RECORDS
* BEGIN *
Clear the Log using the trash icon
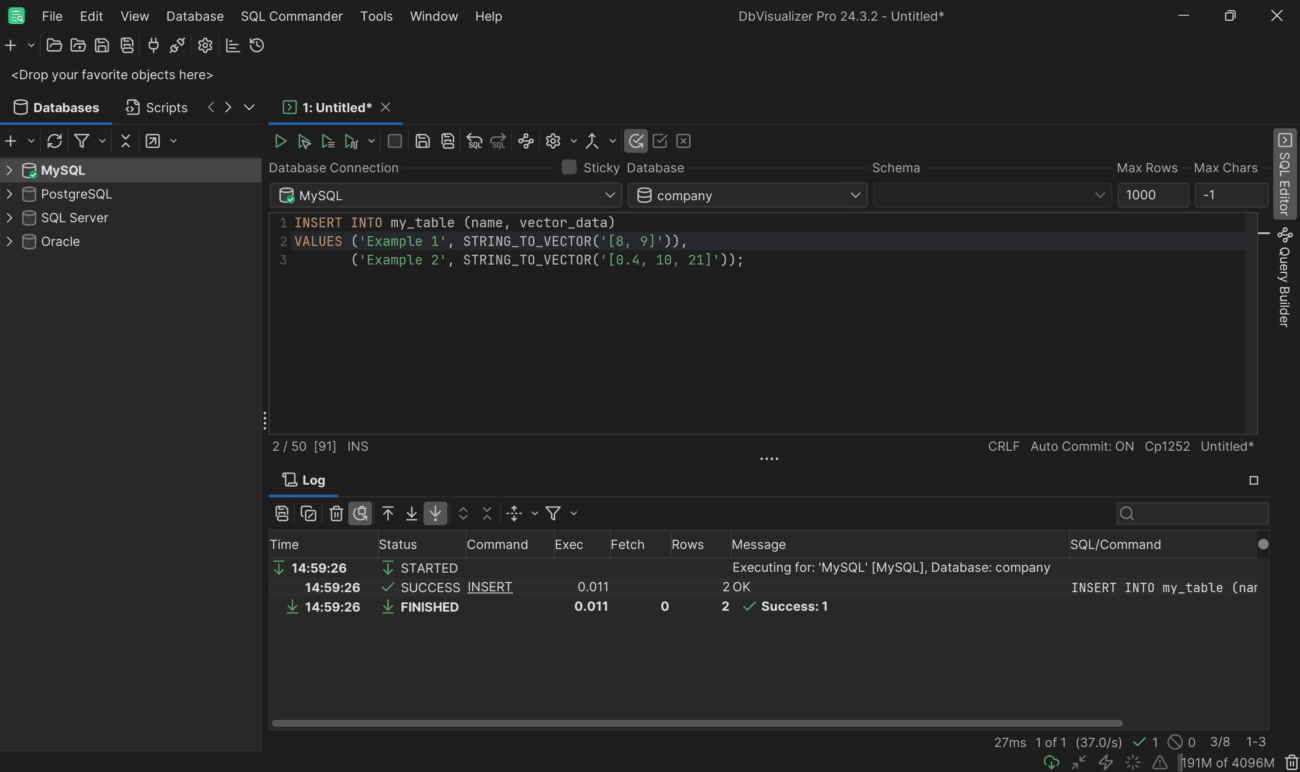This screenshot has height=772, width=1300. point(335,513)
* END *
* BEGIN *
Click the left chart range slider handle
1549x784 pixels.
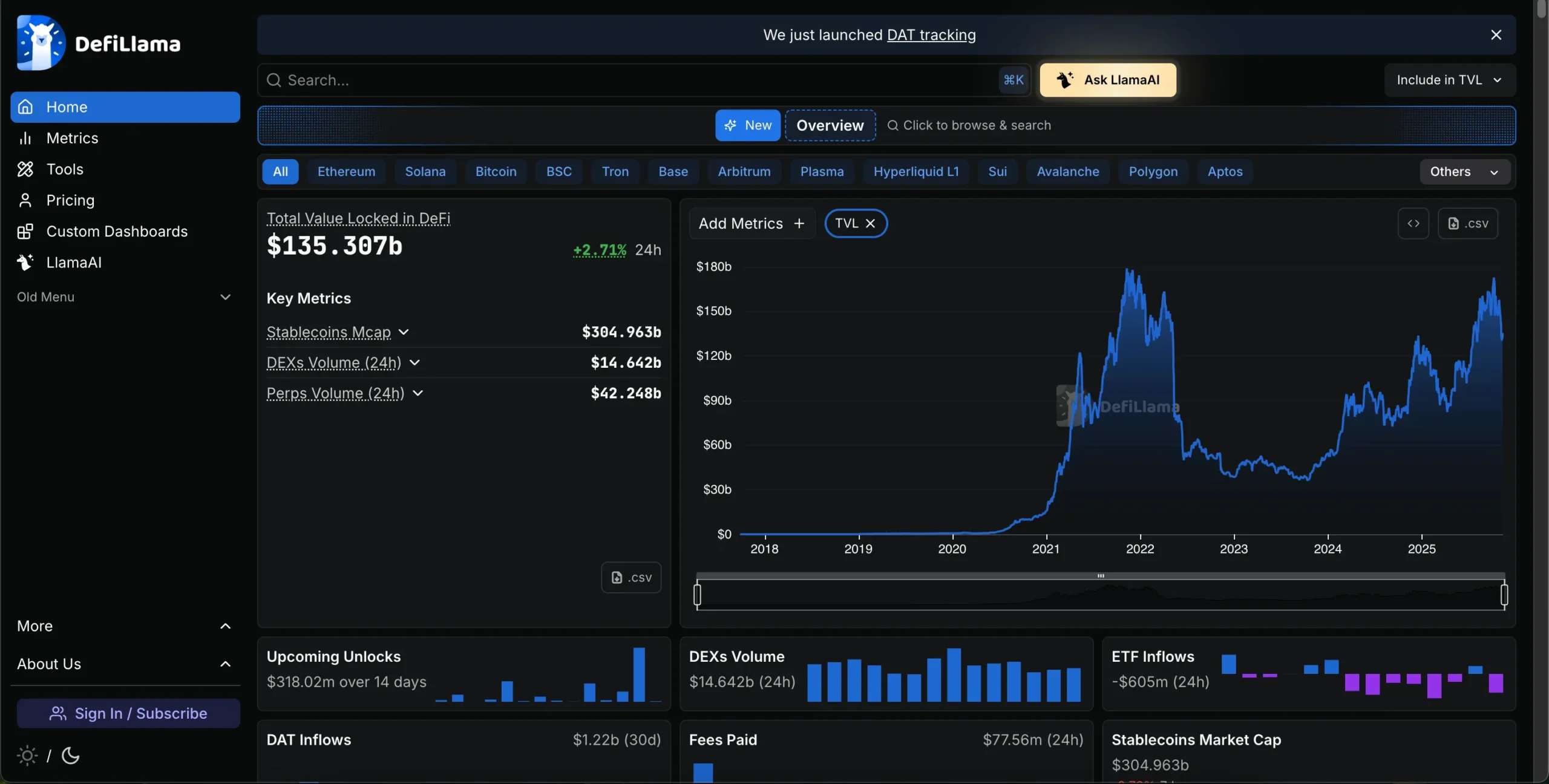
* END *
* BEGIN *
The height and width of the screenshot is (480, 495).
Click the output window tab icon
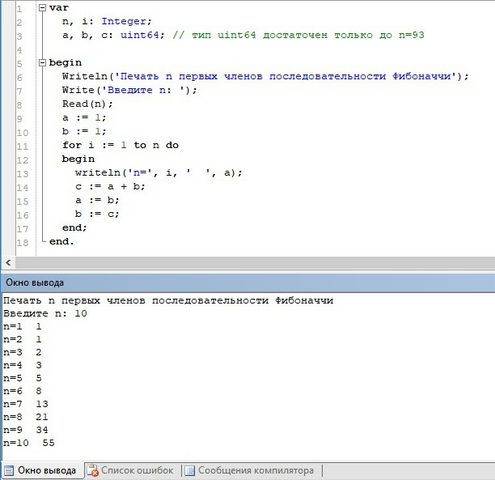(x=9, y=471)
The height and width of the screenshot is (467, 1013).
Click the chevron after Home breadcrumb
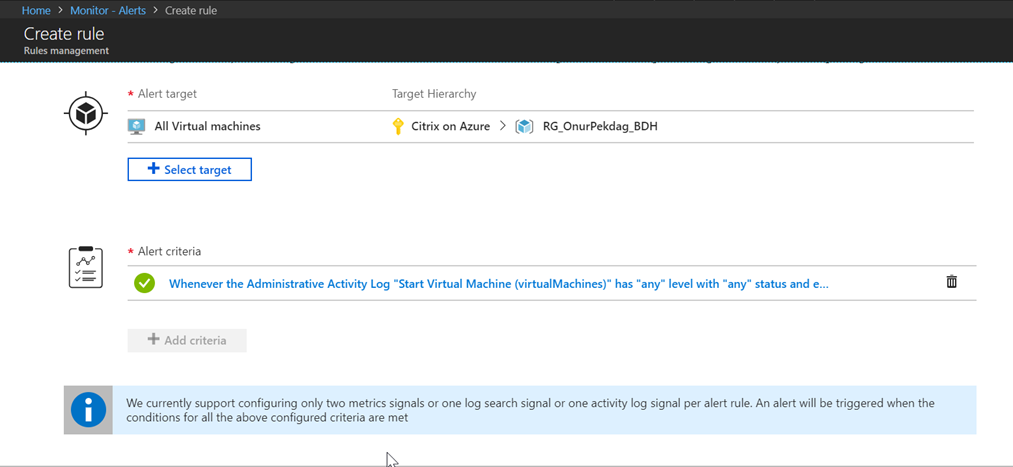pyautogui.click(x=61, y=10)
* END *
WORK REQUIRED
Please arrange the lines of the records, starting at the line that contains "The height and width of the screenshot is (467, 1013)." and ending at the line that contains "pyautogui.click(x=61, y=10)", as a Markdown table with the columns Row and Line. Skip blank lines and leave the pictures out.

COMPLETE RESPONSE
| Row | Line |
|---|---|
| 1 | The height and width of the screenshot is (467, 1013). |
| 2 | Click the chevron after Home breadcrumb |
| 3 | pyautogui.click(x=61, y=10) |